Dans son premier roman, Nelly Arcan mêle confessions et récit fictif. Elle relate le quotidien d’une jeune travailleuse du sexe montréalaise, son double éponyme, et nous livre le témoignage poignant de cette femme lasse d’appartenir aux hommes, d’être décrite, inventée et fantasmée uniquement par eux. Le point de vue à la première personne qu’elle adopte constitue l’un des aspects les plus intéressants de l’ouvrage : la voix de la protagoniste semble souvent se confondre avec la sienne, sans jamais tout à fait fusionner avec elle. Et l’écrivaine crée un malaise en relatant les conséquences des injonctions que nous formulons autant que nous les subissons.

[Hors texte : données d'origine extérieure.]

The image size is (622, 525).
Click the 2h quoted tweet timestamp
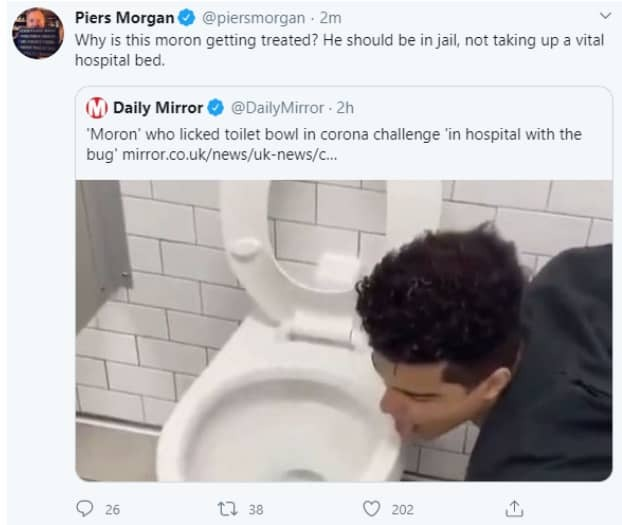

Au début du récit, c’est très naturellement que Nelly se lance dans la prostitution : « Il a été facile de me prostituer car j’ai toujours su que j’appartenais à d’autres, à une communauté qui se chargerait de me trouver un nom, de réguler les entrées et les sorties, de me donner un maître qui me dirait ce que je devais faire et comment, ce que je devais dire et taire » (p. 15). Elle interprète un rôle de composition, celui de femme-enfant, faute de pouvoir se définir par et pour elle-même, se cherchant obstinément dans le regard d’autrui et en particulier dans celui des hommes. La protagoniste tente de conquérir sa féminité et de créer sa propre identité au fil de ses rencontres, du temps et de ses clients : « Et je ne saurais pas dire ce qu’ils voient quand ils me voient, ces hommes, je le cherche dans le miroir tous les jours sans le trouver, et ce qu’ils voient n’est pas moi, ce ne peut pas être moi, ce ne peut être qu’une autre, une vague forme changeante qui prend la couleur des murs » (p. 20).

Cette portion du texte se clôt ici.